Please copy every line with the string "через" from the entries below.

== Supplied records ==

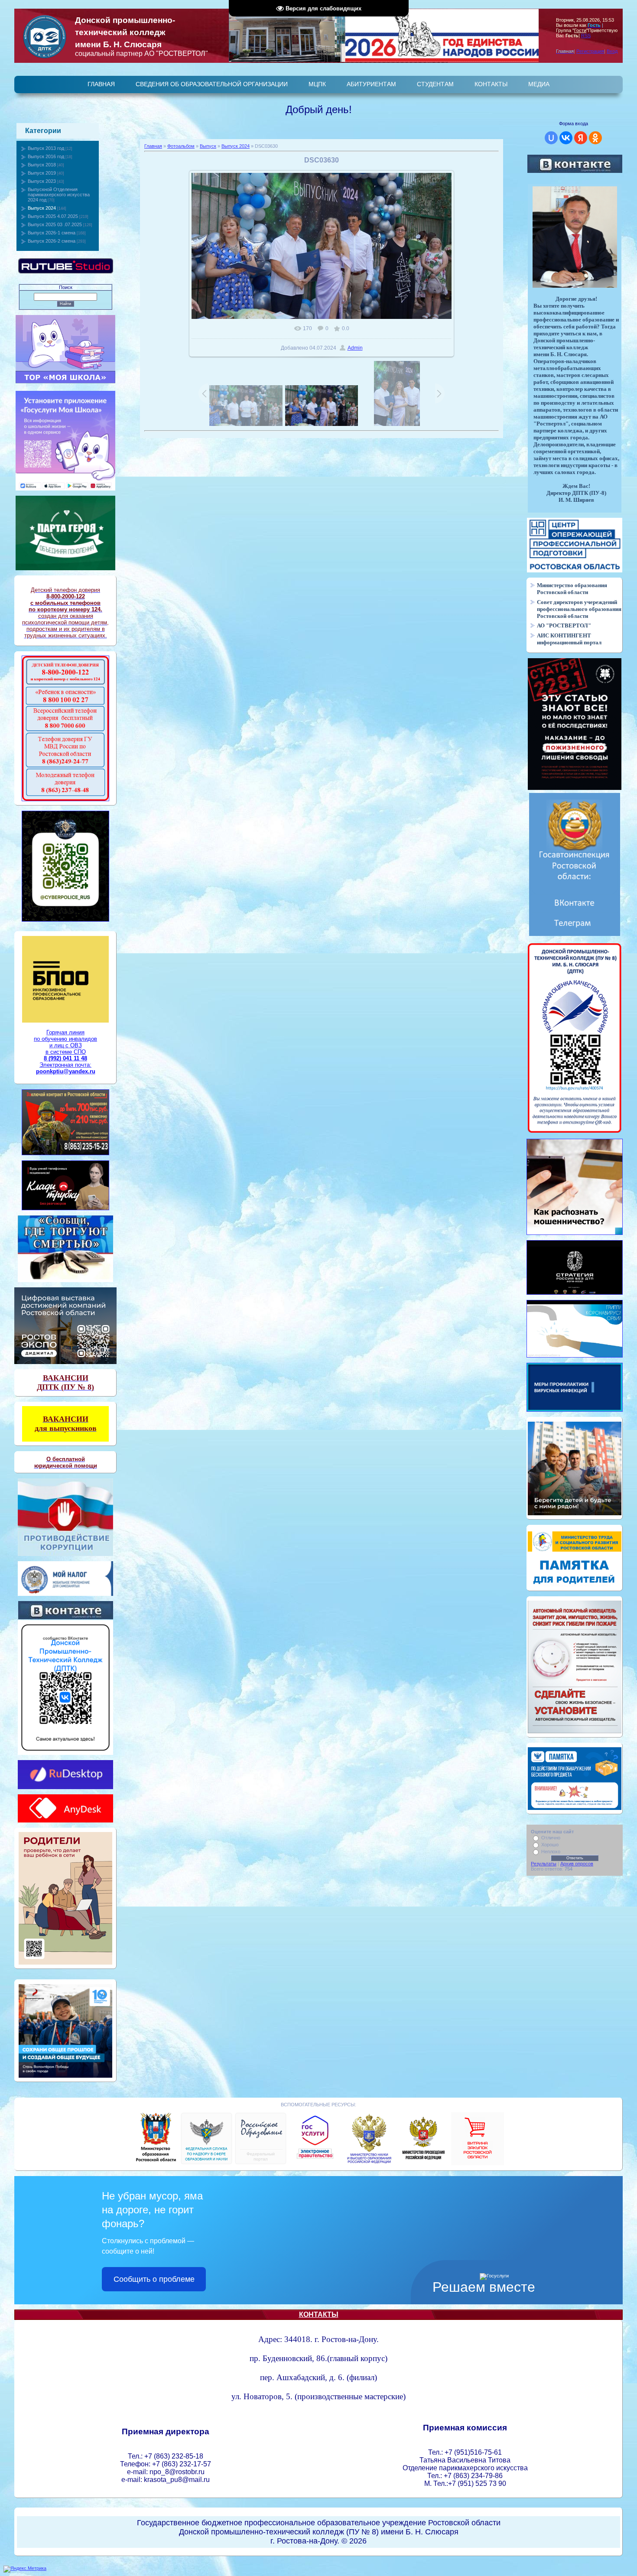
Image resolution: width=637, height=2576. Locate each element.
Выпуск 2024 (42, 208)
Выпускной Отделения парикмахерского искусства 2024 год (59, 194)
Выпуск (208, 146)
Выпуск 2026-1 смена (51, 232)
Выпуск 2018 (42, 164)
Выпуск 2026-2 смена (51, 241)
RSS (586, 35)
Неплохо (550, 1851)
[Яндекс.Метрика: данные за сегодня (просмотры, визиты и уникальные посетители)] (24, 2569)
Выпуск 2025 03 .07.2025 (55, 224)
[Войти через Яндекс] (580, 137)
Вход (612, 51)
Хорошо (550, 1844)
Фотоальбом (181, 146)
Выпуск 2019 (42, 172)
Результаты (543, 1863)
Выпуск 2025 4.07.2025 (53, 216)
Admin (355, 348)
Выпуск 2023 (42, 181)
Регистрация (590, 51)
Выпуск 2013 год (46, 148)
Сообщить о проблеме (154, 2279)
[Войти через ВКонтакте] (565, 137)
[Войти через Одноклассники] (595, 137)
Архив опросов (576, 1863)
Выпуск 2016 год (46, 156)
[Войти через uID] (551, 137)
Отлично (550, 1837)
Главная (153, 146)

===
== Supplied records ==

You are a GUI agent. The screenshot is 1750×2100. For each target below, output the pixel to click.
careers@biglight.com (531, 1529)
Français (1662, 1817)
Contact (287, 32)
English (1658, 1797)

===
== Supplied records ==

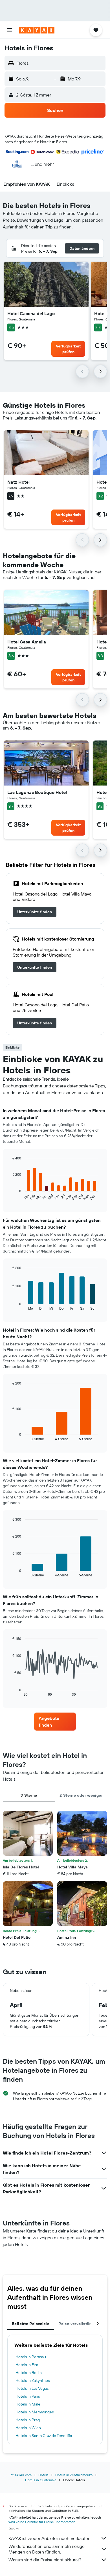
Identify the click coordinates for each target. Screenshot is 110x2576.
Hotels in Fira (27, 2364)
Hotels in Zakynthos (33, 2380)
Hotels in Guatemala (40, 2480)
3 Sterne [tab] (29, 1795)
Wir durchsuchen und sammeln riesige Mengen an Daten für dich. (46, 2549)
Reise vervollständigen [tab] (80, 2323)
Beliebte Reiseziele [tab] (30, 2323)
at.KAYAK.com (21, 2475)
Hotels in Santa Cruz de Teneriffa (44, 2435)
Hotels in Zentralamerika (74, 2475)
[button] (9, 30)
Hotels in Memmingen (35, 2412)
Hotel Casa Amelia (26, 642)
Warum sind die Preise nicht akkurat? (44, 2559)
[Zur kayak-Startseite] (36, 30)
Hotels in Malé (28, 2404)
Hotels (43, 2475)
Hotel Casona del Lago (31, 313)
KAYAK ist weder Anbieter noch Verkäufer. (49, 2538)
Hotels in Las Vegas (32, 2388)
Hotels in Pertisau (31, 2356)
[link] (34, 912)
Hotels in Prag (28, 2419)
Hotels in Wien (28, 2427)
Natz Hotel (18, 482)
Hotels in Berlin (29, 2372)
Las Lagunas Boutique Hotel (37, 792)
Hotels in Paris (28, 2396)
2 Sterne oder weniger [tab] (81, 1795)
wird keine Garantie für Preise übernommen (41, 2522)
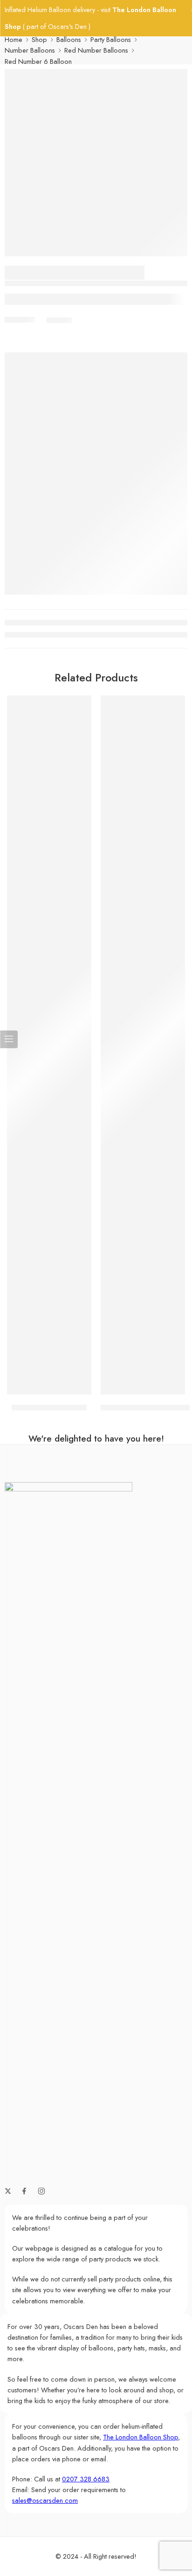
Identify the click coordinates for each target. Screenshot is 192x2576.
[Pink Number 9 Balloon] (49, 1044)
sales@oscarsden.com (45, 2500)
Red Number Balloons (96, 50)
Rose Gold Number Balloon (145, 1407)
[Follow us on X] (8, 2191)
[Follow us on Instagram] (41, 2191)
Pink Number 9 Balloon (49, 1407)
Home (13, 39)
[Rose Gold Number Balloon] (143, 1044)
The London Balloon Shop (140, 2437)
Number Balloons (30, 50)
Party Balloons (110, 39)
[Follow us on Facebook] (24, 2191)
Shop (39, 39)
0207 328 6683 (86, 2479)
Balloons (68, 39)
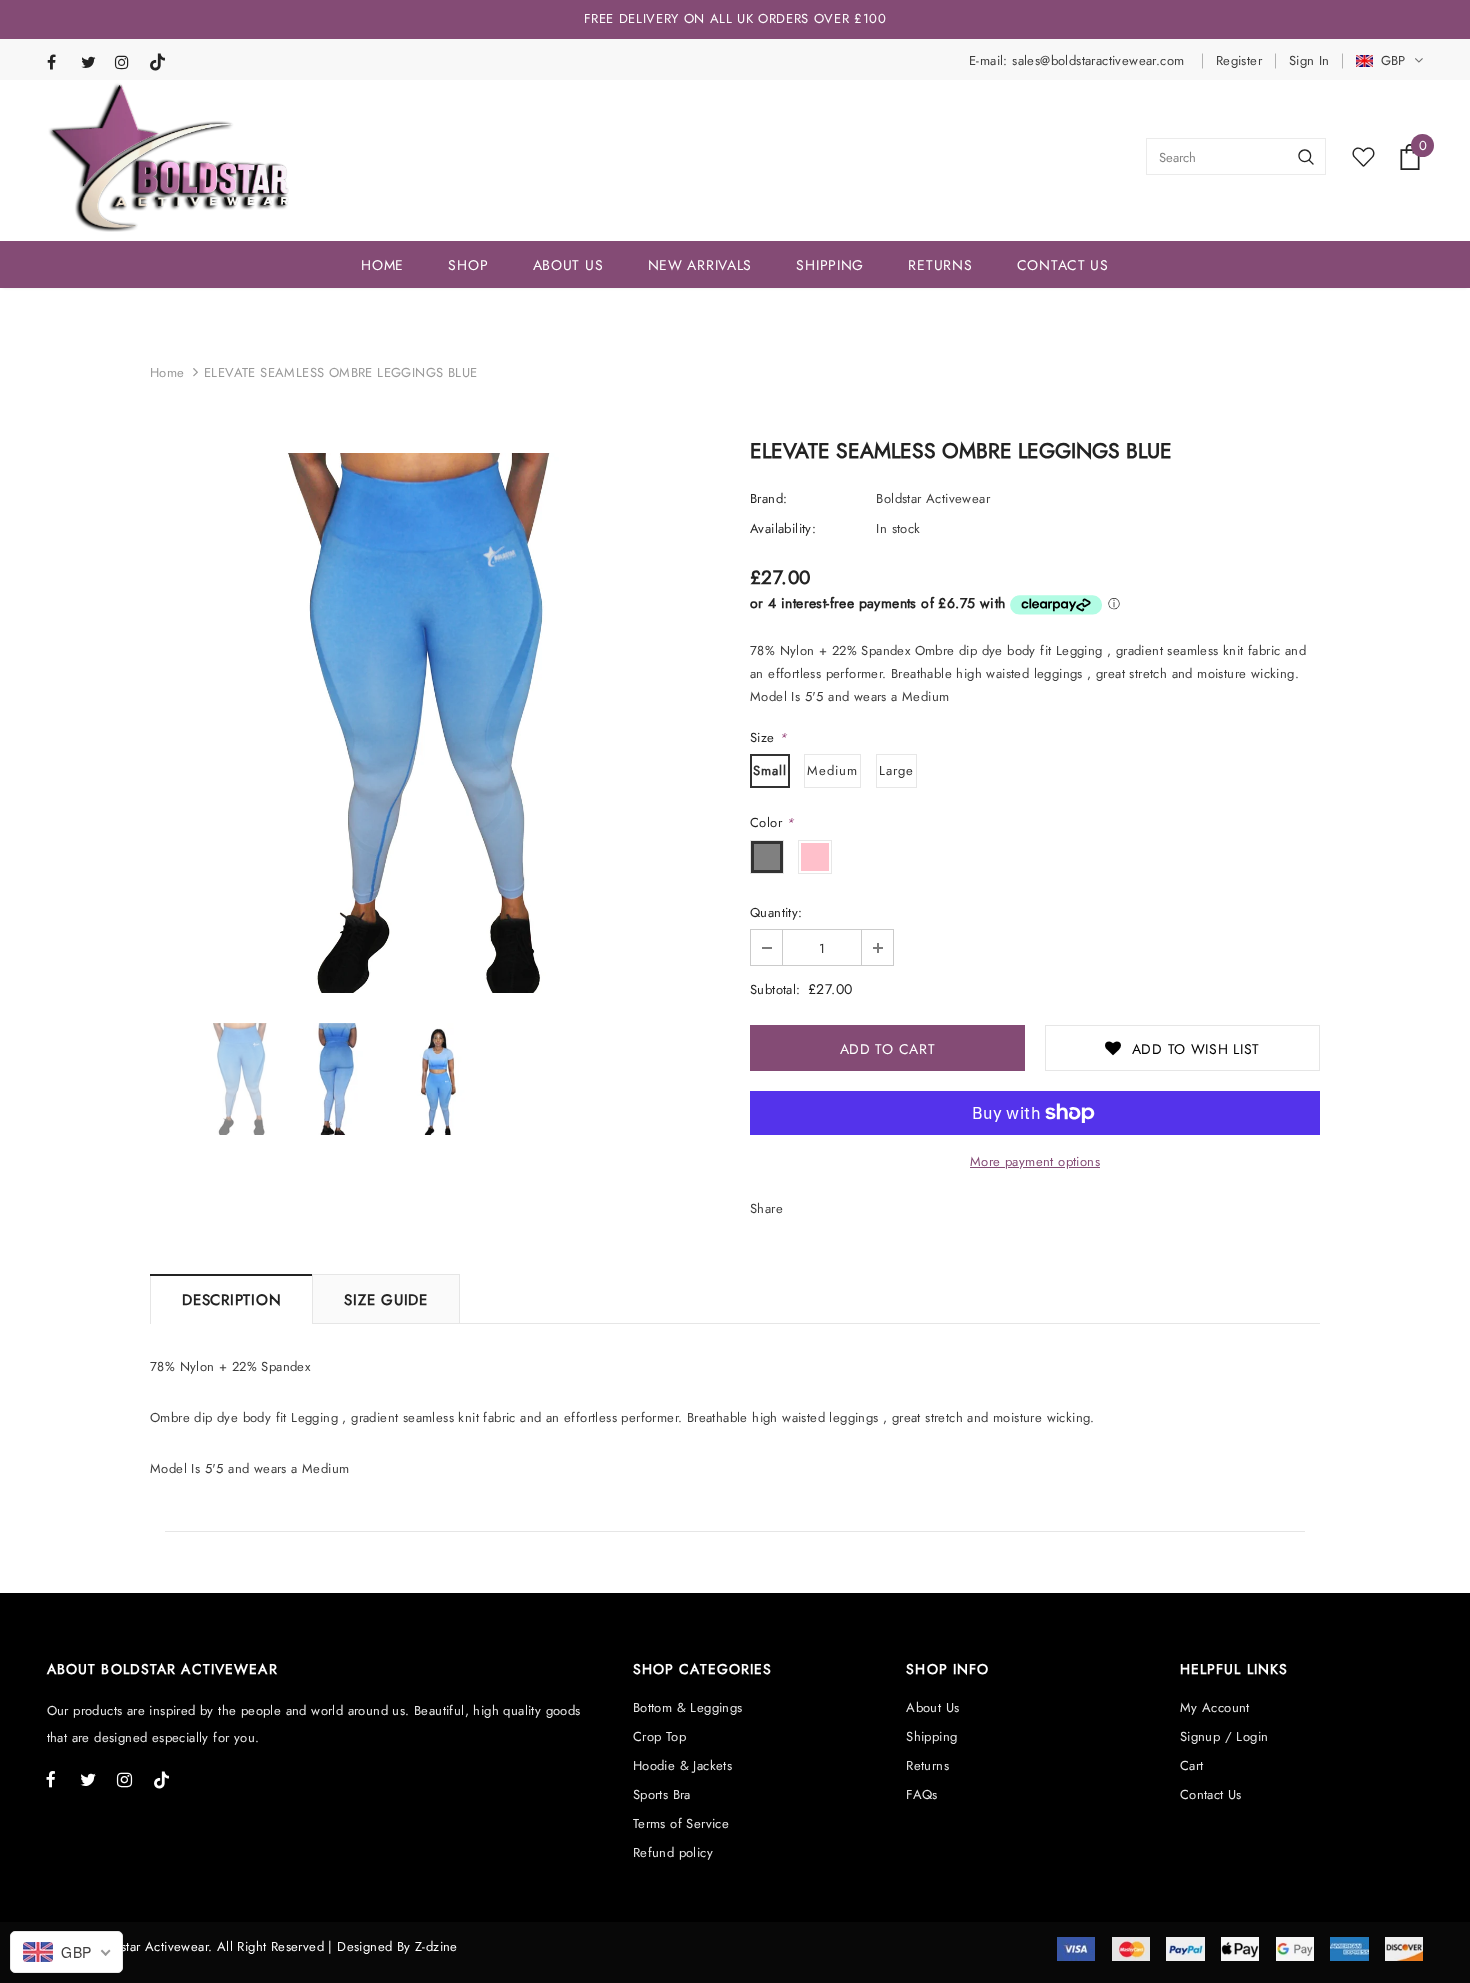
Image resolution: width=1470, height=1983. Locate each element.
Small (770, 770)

===

• **Output below**
[Войти через Яндекс] (580, 137)
[Войти через ВКонтакте] (565, 137)
[Войти через Одноклассники] (595, 137)
[Войти через uID] (551, 137)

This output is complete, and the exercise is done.